The text below is what I "wrote," more or less, as best I can reconstruct it. The review is plausible because M. M.—spelled out in the original dream—is a large multi-gallery space that houses several independent exhibitions at the same time. (I guess that I should, given prior examples, offer for sale an edition of this dream as an artwork by [joculum for you LJers, and the artworld types know who I am]; anyone who wishes to purchase the authorized version of this text should contact me. The authorized version differs in several significant respects, so counterfeits can be detected by collectors....):

“Unwitting Underground,” at M. M. Gallery, is a Buddhist-themed exhibition in one of the space’s several galleries that consists of works made from the materials left after the creation of the artworks in the other galleries. Assemblages, not all of them imitative of Sarah Sze’s approach to the problem, contain used-up tubes of paint, marble and granite chips from sculptures, trays of unsuitable found objects, and so forth. (Some viewers may be reminded of the recent show of Thornton Dial works that included wall pieces made from all the detritus he recovered from the studio floor, or Howard Finster's "I took the pieces you threw away....") The work by the Buddhist artists who created the show also incorporated all the inventory sheets, scraps of hanging wire, pizza boxes, etc. discarded by the gallery staff during the installation of the other exhibitions.

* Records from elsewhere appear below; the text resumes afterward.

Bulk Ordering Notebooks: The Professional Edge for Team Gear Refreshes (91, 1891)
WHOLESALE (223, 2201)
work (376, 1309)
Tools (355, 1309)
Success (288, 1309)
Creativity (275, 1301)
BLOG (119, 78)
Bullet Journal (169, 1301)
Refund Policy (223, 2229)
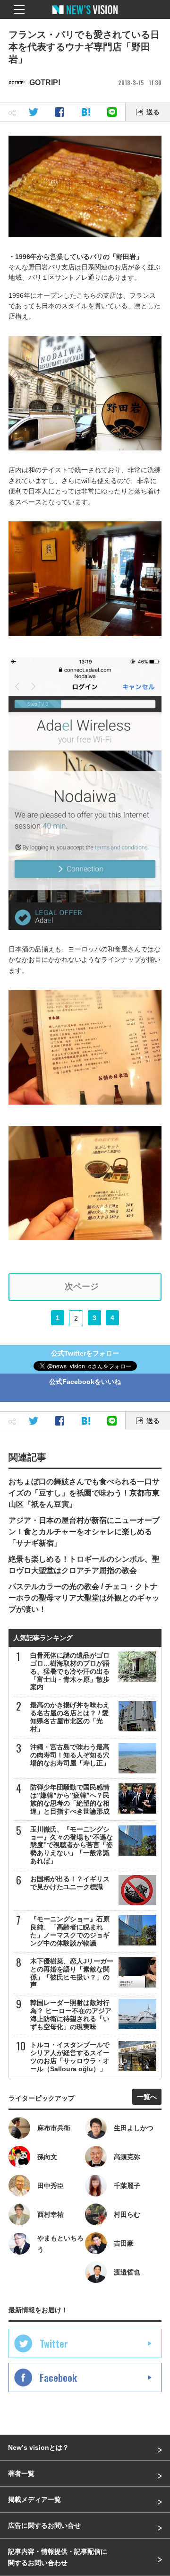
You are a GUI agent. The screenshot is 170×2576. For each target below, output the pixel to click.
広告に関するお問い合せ (44, 2525)
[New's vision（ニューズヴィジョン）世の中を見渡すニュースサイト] (85, 16)
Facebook (58, 2377)
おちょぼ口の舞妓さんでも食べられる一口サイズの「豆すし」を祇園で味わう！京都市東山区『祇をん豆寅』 (84, 1493)
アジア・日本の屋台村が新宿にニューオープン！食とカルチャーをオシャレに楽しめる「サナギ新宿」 (84, 1531)
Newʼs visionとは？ (38, 2447)
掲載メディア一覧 (34, 2499)
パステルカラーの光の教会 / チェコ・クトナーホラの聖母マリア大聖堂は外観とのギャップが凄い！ (84, 1597)
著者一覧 (21, 2473)
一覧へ (147, 2097)
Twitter (54, 2343)
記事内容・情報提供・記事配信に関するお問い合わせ (57, 2557)
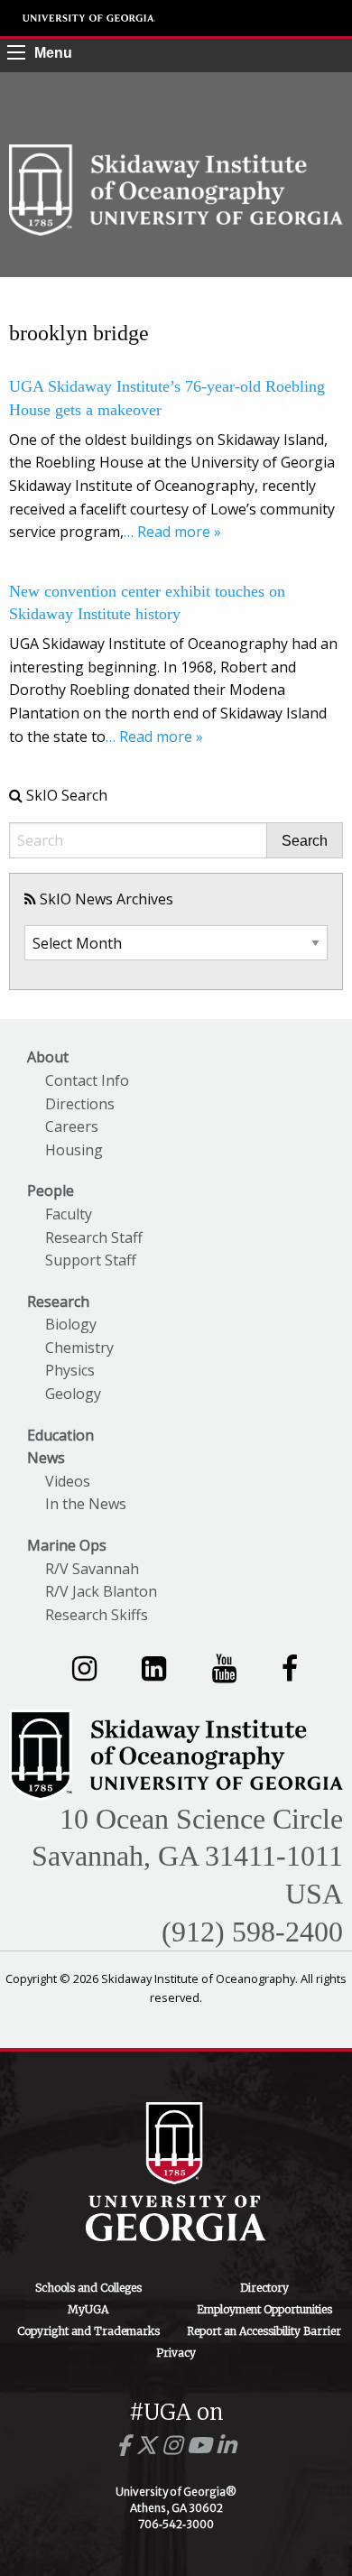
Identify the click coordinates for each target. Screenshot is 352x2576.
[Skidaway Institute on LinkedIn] (154, 1667)
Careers (71, 1126)
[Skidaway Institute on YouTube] (224, 1667)
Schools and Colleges (88, 2287)
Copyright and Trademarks (88, 2331)
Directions (80, 1104)
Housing (74, 1150)
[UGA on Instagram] (174, 2446)
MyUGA (88, 2309)
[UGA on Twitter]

One wall piece is a sort of webbed holster in which objects needed for the ongoing creation of art can be put on display long enough to be photographed for inclusion in the exhibition. I installed my cane, with which I hobble around to write these reviews, until the documentation was completed.

I suppose I should have waited until I finished writing, but of course then the cane would not have been part of the exhibition about which I had written.